Where the great public-house lamp shone brightly through the landing window the stairs branched, one flight descending to the side door by which we had entered and the other leading to the back bar of the public-house. It was as we reached this bifurcation that I found I had guessed rightly.
"I say," he said, "I'm beastly cold! Come this way and have a drink!"
I shook my head.
"Not here," I said. "Not on my own premises, so to speak. If you don't mind my having something thin I'll come over the way with you."
"Anywhere," he said, with another shiver.
There was another public-house just beyond the Sarcey's Fluid advertisement. We crossed and entered it.
"Rum—hot!" he called familiarly, peering under the frame of pivoted glass panes and flipping on the counter with a florin to attract the barmaid's attention. "Come along, Flossie—hurry up!... What's your poison, Jeff?"

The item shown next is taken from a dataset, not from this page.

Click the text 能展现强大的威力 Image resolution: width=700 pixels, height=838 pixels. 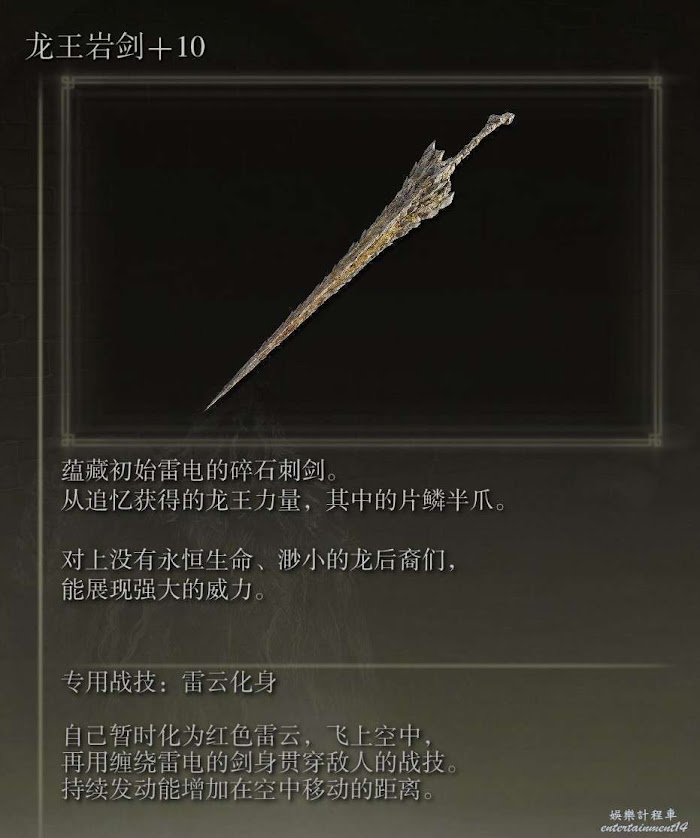(163, 591)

He had his rum hot; but I drank nothing stronger than peppermint.
VII
His incredible gaucheries apart, I had no reason for hating him. One does not hate a youngster seven years one's junior merely because he is a mass of inexperience and self-sufficiency. Once again my hate was really a hatred of the whole dreary circumstances of my life, and, when I saw this concentrating stormily over young Merridew's head, I made attempt after attempt to divert it. I swear to you I made these attempts. I made them first of all to save him from a contest so unequal as one with my wrath must be; and if I made them later so that I myself should not be merely the slave of that wrath, I still made them. And all the time, as I say, so long as he did not stand in my way, it was a matter of indifference to me whether he took the upward path or that which led downhill to perdition.